Les mécanismes et les rouages des ventes aux enchères sont assez similaires entre le marché de l'art traditionnel et la bande dessinée. Il y a tout de même 3 points différenciant importants qu'il me semble pouvoir distinguer :

1) le premier est celui des relations humaines avec les scénaristes et dessinateurs. Alors que la plupart des artistes du marché de l'art traditionnel ont disparu, vous pouvez tisser des relations avec les artistes "auteurs" des bandes dessinés. Si cette relation est saine et intelligente, les deux parties peuvent mutuellement contribuer à leur succès de notoriété et de qualité. J'essayer d'inciter certains artistes à renoncer au numérique ou du moins à ne pas le rendre exclusif. Comme évoqué plus haut, la grande majorité des artistes font leur travail par passion, sans vision mercantile de leur art, et c'est merveilleux ainsi mais j'essaye parfois de leur expliquer qu'une illustration, une planche ou une couverture réalisée à la main leur permettra peut être dans plusieurs années de subvenir à leurs besoins ou à ceux de leurs proches.
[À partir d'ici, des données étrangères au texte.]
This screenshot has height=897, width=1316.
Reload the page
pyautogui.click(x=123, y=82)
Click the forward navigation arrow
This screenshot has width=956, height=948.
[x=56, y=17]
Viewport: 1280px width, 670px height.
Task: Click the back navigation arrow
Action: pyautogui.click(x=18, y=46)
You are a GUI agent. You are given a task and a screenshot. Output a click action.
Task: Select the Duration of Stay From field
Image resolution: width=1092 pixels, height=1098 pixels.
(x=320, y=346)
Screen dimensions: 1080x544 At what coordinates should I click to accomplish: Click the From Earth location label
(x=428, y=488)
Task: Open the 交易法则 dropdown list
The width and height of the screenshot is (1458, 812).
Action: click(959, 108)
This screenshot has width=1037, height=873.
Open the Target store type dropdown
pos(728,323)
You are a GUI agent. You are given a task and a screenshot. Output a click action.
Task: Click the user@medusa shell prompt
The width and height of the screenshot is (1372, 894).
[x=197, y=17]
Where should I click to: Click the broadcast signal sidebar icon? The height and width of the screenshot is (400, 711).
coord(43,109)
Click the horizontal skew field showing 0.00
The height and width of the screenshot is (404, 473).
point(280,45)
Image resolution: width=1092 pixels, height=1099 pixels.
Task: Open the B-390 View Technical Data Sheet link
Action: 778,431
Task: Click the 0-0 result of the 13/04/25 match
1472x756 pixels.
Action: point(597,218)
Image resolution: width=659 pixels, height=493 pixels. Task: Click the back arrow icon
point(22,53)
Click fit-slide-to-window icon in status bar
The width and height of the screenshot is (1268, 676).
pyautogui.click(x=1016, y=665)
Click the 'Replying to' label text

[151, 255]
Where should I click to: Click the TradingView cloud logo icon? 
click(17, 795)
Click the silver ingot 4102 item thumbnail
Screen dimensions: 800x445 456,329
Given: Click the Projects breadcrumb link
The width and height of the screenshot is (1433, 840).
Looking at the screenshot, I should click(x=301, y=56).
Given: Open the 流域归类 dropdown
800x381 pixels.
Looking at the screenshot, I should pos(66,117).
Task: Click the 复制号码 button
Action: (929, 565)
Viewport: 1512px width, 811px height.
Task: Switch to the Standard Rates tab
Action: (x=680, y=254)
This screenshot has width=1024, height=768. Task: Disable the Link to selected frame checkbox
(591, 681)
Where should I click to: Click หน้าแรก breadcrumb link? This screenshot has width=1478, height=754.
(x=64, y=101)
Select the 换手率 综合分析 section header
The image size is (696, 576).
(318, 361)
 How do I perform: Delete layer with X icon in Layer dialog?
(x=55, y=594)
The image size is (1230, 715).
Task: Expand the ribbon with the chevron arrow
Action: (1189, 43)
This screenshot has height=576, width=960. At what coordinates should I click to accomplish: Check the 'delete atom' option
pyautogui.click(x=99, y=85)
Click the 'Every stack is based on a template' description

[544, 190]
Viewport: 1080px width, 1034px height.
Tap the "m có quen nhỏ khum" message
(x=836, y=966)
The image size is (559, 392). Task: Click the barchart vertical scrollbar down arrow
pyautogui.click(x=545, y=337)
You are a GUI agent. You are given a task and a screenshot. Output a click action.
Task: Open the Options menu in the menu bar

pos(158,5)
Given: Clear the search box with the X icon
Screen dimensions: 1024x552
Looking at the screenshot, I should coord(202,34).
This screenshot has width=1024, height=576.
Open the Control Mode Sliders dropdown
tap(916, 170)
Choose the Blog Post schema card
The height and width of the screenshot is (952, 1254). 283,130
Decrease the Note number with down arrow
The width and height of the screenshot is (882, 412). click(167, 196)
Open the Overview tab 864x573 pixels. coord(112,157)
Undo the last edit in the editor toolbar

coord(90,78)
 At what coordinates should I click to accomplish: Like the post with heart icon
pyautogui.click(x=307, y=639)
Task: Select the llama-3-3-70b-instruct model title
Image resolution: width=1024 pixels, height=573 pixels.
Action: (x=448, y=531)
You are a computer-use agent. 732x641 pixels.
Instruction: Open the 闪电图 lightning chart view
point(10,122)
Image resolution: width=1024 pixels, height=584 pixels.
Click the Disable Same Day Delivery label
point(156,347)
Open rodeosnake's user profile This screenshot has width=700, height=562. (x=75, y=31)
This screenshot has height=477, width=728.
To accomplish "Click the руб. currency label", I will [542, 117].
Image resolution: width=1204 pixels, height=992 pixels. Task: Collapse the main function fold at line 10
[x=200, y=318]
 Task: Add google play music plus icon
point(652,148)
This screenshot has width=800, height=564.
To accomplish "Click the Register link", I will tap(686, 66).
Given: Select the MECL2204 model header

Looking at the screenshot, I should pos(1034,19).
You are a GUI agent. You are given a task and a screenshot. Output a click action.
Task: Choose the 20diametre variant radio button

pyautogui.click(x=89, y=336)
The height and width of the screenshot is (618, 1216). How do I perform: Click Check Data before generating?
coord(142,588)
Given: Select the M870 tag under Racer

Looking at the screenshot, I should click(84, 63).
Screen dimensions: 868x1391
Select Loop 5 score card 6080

2) Ensuite, le second point est celui de la volatilité du marché qui est influencée par l'impact des "médias" (adaptation télé ou ciné, ou encore influenceurs sur les réseaux sociaux). Les tendances peuvent évoluer rapidement et parfois au détriment de la valeur artistique de la bande dessinée. Les fluctuations de la popularité d'un personnage peuvent par exemple impacter le prix. Cette difficulté est amplifiée par l'échelle des valeurs des bandes dessinées qu'il est difficile d'établir en fonction de leur rareté, de leur âge et de leur popularité.

3) Enfin, le dernier point est celui de la différenciation entre original et reproduction. la distinction entre les œuvres originales (comme les planches dessinées à la main) et les reproductions peut prêter à confusion. Les enchérisseurs doivent être en mesure de distinguer les différents types d'œuvres, ce qui nécessite une certaine expertise de leur part, souvent moins courante que dans le domaine des beaux arts.